Websites such as Flipp, which displays digital flyers from major retailers around you in the United States, and Groupon, where you can find coupons for products and services, can help you save more easily. But keep in mind that this only works when you use coupons for items you need or plan to buy anyway.

If your income only covers your needs, reducing credit card debt can be difficult.

Pelayo recommends that even if you live paycheck to paycheck, you might want to add at least $10 on top of your credit card‘s minimum payment with the highest interest rate.

If you can afford it, she recommends paying 10% more than the minimum payment per month.

Make it a habit

To achieve your financial goals through a budget, you need to change your mindset, says Pelayo.

“You have to look deep inside yourself and say to yourself, am I ready to change my ways?” She adds.

Once you are mentally ready, you can start setting goals.

Set yourself a time goal: creating new habits can be difficult, and it’s even more daunting to think about having to keep them for the rest of your life.

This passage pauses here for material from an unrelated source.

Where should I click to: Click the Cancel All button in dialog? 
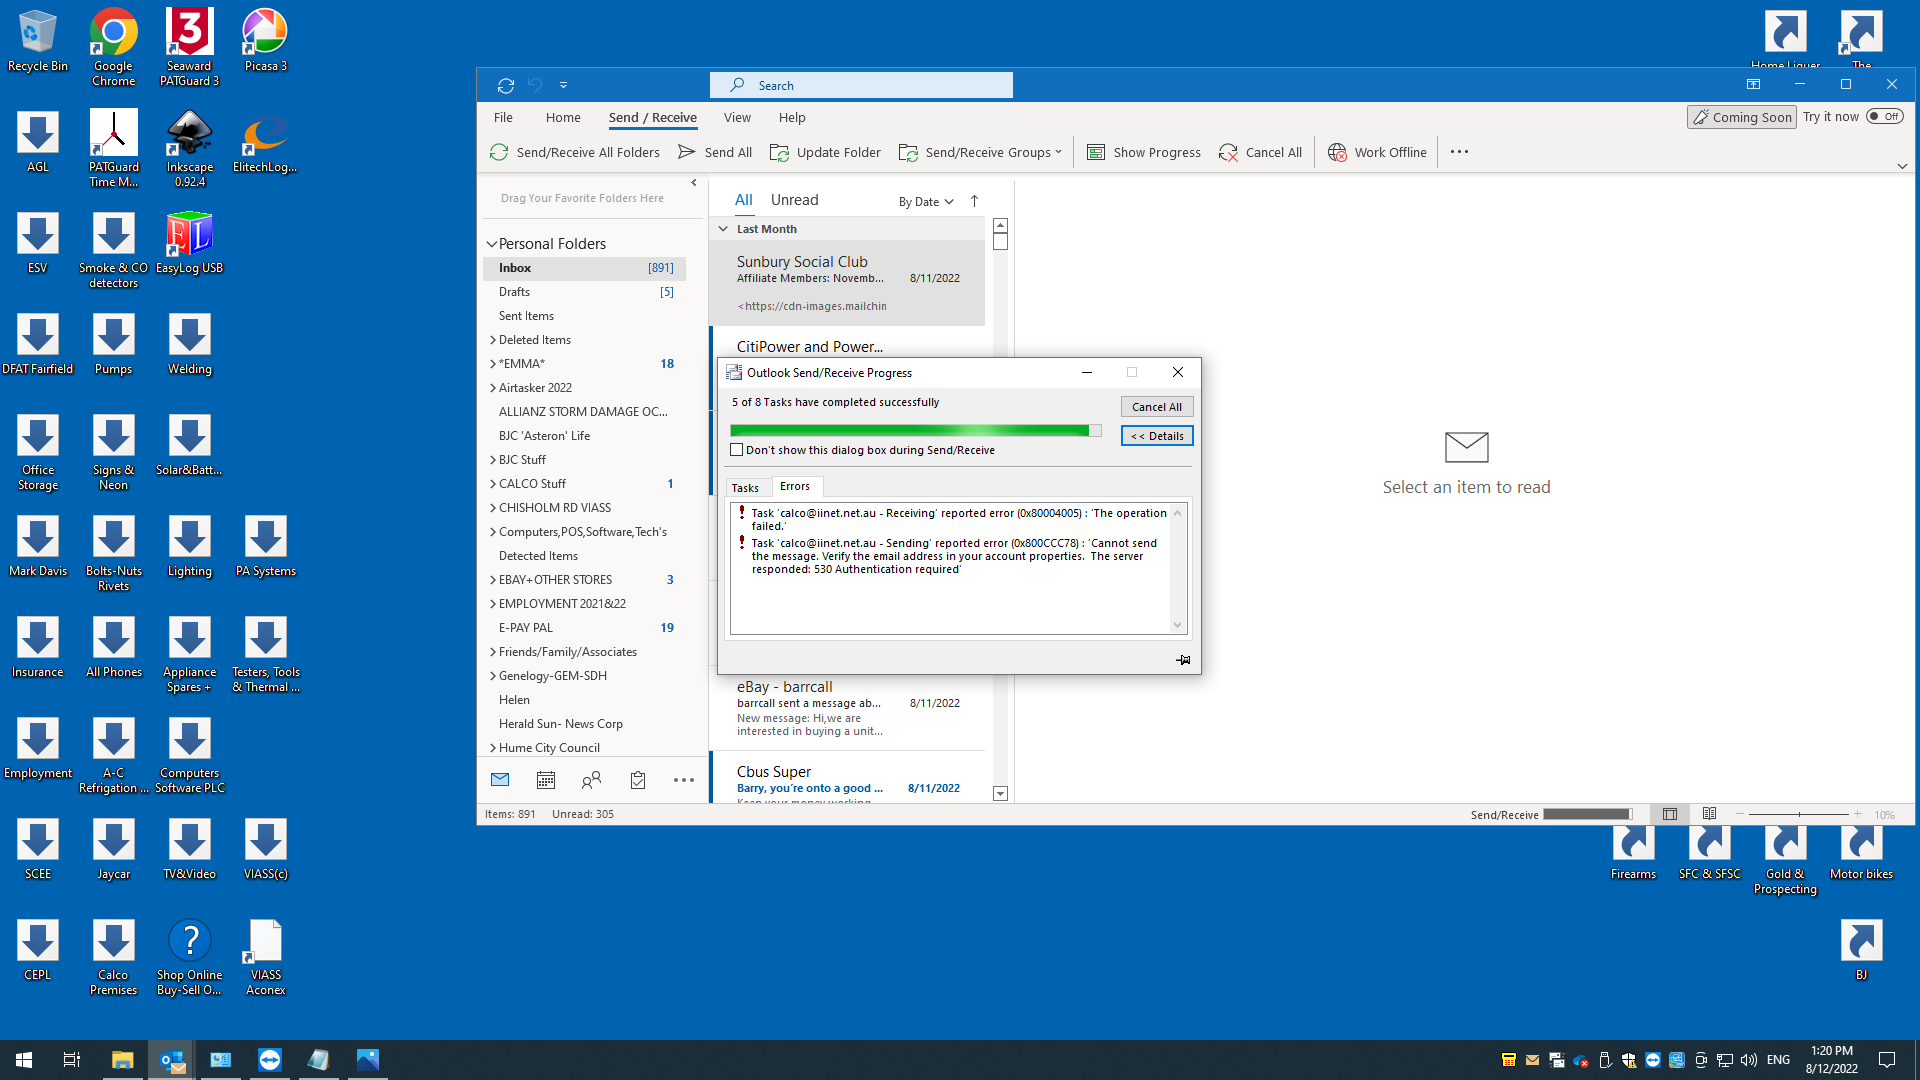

McCreary recommends that your first goal be to budget for two weeks. After reaching this, you can set a longer schedule until it becomes part of your routine.

Gamify your budget: If you’re still struggling, McCreary recommends gamifying your budget and making it a challenge.

“Maybe there is an outcome involved. Like, ‘Hey, if we save enough money, we can buy a new TV or go on vacation,’” she says.

Record every penny you spend rather than trying to guess, which can lead to errors

Elena Pelayo, educator at How Money Works

Examples of gamification include giving you a small reward after a certain amount of time or money you’ve saved.

Apps such as Mint, which rewards the number of times you check your budget, and Acorns, which allows users to invest with their loose change, can help. Yotta and Save to Win allow users to create savings bank accounts that reward them for the amount they save.

For accountant Tiffona Stewart, gamifying her savings meant using the envelope system, where you put money in envelopes for specific expenses.

“It’s tailored to your life and what you want to save for, so that’s what I like,” says Ms. Stewart.

She also started a business selling budget envelopes and binders on Etsy to encourage and promote financial literacy. She sells “one-month challenge” packages intended to help save $1,000 in cash.

“You play these games and you make these things your own. You try something new, there’s nothing right or wrong, you could be wrong one month and better the next,” she says.

Involve your family or friends

As with any lifestyle change, it’s crucial to have people around you to support your decisions and encourage healthy habits, McCreary says.

This could include talking with your partner about your finances, telling your friends you’re going to start budgeting, or explaining to your children how the family now spends money.

Ms. Rogers’ 11-year-old son now knows that if there’s no coupon for the item, they don’t get it.

In Ms Stewart’s case, using cash when going out with friends helped. If you only take $100 with you and don’t bring your credit card, you just can’t spend any more, she says.

“You need everyone involved in these decisions to engage with you to support them,” says McCreary.